Keywords

1 Introduction

The considerable advancement in the field of the Internet of Things (IoT) in the current modern era has made human existence more evolved (Al-Qurabat and Abdulzahra 2020). It has improved the standard of living for all people. Along with the development of WSNs, the IoT idea was broadened. A WSN is made up of N sensor nodes (SNs) that are scattered at random throughout a geographic region (Abdulzahra et al. 2021). These sensors collect information about the surroundings, including humidity, acoustics, light, vibration, and temperature. The data collected is sent to a sink node, which is a base station (BS). A WSN-based IoT application is made up of a collection of self-contained sensors that may collect data from their surroundings in order to create a general overview of the controlled region (Idan Saeedi and Al-Qurabat 2021).

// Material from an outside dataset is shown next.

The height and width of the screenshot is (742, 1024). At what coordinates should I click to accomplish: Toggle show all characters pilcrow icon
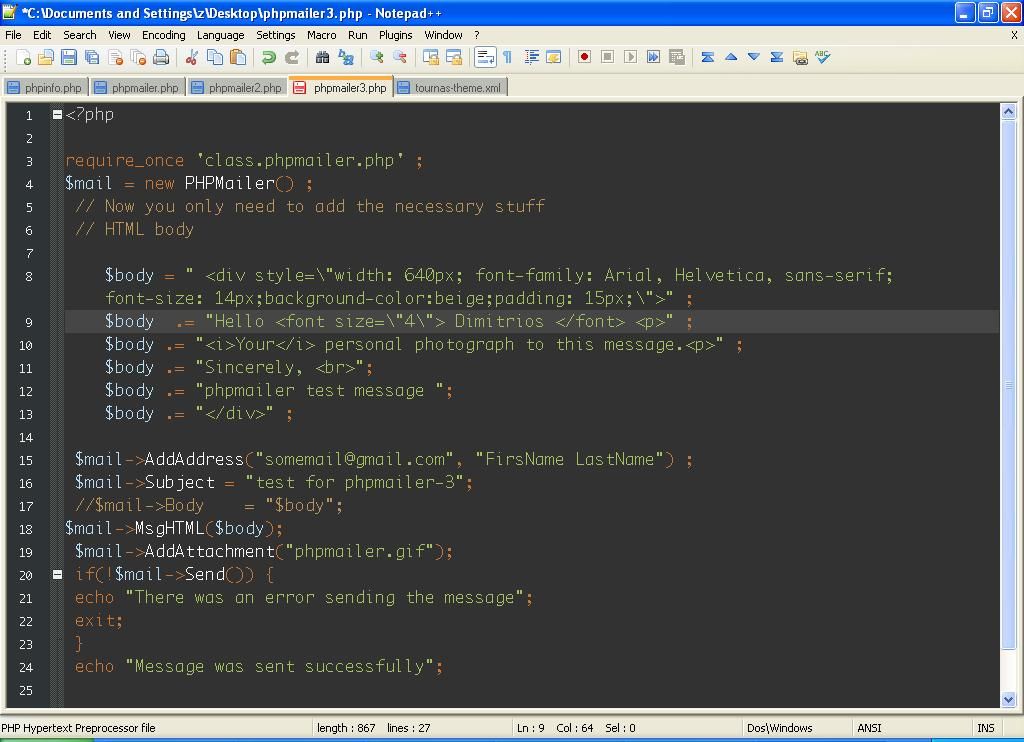coord(507,58)
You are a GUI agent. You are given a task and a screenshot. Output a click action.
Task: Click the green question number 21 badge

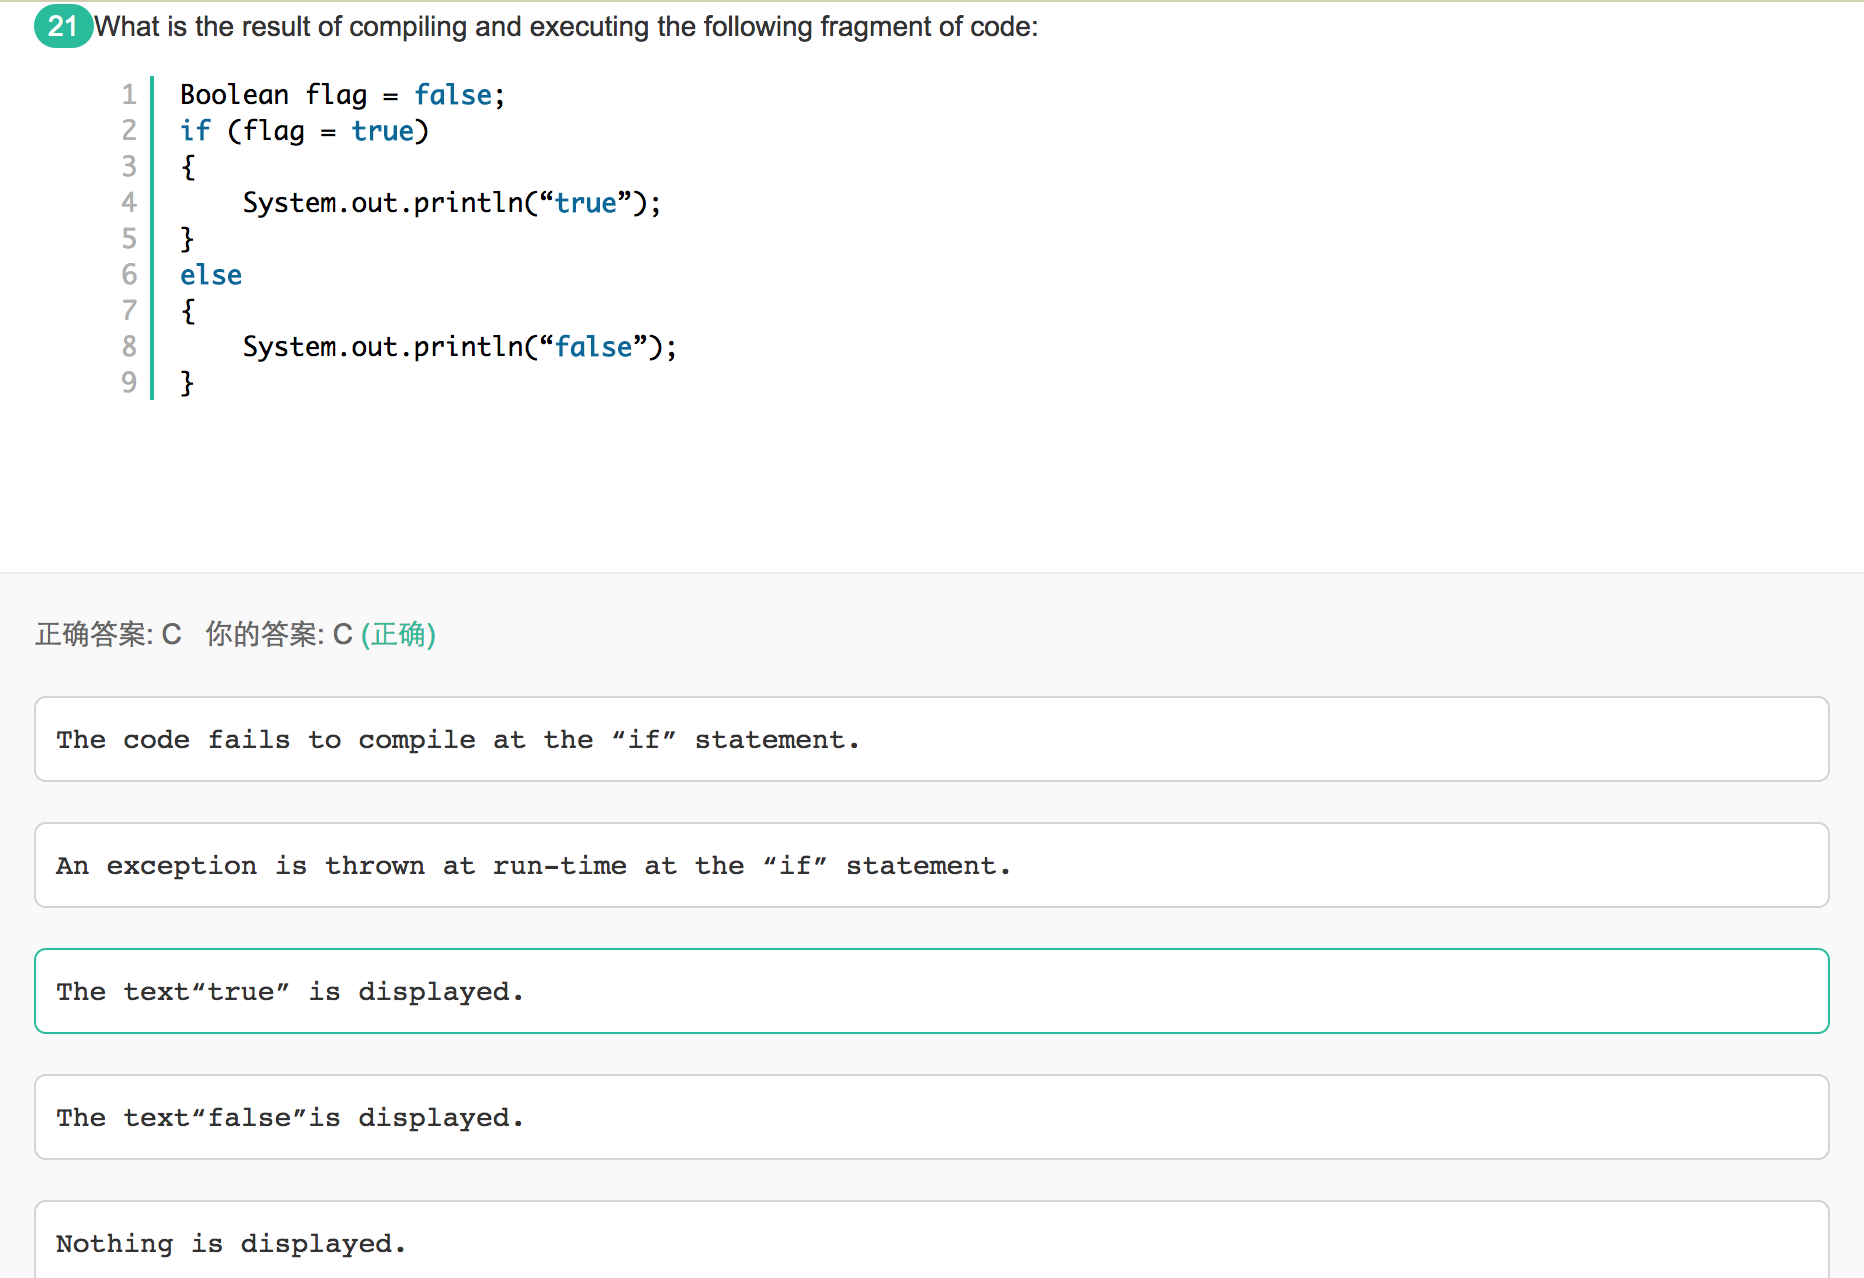tap(63, 26)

The transmission of data is the most energy-intensive function for SNs in WSNs. As a result, fewer data transfers or lower transmission power are necessary to decrease energy consumption. Furthermore, a number of requirements in the network’s architecture and operation must be satisfied in order for WSNs to be employed. Because SNs have a fixed quantity of energy, energy conservation is typically seen as the most important difficulty in maintaining network connectivity and prolonging the SN’s life span, especially if the deployment region is harsh or hostile and the battery is not replaceable (Idrees and Al-Qurabat 2021; Saeedi and Al-Qurabat 2022).

Clustering is one viable option for addressing these issues and making the most of available energy. Clustering, which splits the network into clusters and forces SNs in each cluster to transmit data to a cluster head (CH), is responsible for this (Panchal and Singh 2021). Because the sensors are so near to the CHs, they may lower their transmission powers, reducing energy usage and increasing the network’s life span. CHs are selected from among the SNs to oversee the collection of data from sensors within their clusters, aggregate it, and transfer it to the BS (Gantassi et al. 2020).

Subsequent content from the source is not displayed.